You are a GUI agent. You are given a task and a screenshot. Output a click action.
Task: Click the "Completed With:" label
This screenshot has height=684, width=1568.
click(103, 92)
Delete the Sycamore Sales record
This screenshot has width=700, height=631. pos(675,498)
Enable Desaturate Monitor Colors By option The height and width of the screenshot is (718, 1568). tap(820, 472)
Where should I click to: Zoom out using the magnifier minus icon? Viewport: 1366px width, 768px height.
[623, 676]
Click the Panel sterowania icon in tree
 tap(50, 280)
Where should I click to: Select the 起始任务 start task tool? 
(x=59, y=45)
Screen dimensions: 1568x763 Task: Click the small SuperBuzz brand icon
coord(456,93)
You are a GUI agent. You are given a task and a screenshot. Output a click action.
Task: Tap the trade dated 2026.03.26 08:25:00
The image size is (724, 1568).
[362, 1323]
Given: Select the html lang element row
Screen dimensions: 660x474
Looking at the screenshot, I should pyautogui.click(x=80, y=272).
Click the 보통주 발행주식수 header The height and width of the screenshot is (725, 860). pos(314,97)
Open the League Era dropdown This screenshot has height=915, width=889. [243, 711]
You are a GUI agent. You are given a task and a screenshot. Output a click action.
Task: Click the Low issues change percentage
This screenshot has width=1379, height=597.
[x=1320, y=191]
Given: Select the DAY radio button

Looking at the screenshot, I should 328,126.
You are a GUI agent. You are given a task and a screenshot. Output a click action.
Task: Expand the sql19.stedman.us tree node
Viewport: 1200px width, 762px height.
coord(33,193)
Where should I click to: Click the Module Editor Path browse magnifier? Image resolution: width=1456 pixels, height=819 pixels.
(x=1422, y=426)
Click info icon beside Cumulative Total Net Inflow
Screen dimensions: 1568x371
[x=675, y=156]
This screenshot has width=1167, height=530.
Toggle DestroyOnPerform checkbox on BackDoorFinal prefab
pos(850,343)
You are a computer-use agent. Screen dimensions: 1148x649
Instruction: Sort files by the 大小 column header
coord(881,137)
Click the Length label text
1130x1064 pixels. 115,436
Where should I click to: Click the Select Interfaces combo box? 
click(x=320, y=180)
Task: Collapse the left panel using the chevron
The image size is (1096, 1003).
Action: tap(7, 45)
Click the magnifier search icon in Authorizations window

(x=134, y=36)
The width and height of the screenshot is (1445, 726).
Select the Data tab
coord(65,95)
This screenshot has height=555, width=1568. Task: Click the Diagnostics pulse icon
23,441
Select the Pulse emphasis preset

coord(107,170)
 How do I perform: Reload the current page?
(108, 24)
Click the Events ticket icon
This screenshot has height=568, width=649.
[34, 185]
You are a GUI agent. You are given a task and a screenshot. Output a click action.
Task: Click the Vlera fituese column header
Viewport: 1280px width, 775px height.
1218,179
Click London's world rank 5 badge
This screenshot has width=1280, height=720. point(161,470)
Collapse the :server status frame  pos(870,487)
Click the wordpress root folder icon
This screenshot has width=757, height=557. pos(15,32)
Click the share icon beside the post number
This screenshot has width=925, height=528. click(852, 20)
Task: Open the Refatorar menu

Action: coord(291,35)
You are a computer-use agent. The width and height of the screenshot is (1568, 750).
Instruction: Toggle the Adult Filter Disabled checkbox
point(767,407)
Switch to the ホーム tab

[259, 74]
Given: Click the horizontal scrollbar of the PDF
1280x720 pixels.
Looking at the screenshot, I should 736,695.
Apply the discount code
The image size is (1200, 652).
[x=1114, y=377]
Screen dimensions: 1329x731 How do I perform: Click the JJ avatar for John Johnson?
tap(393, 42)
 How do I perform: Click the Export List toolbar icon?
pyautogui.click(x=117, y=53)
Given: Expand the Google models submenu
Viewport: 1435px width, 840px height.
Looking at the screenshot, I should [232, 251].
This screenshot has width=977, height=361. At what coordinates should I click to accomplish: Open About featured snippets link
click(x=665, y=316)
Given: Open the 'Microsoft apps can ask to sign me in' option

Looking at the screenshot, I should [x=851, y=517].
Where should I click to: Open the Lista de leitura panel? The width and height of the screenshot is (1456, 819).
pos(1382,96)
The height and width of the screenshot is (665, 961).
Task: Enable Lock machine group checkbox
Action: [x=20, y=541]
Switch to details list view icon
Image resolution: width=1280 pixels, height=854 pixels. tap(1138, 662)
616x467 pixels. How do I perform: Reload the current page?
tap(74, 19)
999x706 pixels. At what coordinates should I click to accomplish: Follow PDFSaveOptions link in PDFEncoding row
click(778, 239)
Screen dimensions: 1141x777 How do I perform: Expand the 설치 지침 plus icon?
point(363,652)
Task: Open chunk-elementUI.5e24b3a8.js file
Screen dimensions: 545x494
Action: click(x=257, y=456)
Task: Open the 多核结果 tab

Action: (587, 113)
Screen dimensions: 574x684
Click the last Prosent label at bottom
################
* _Action item_:
How many of the lines in the records above include the word "computer"? State that number alone.

* _Response to this exercise_:
2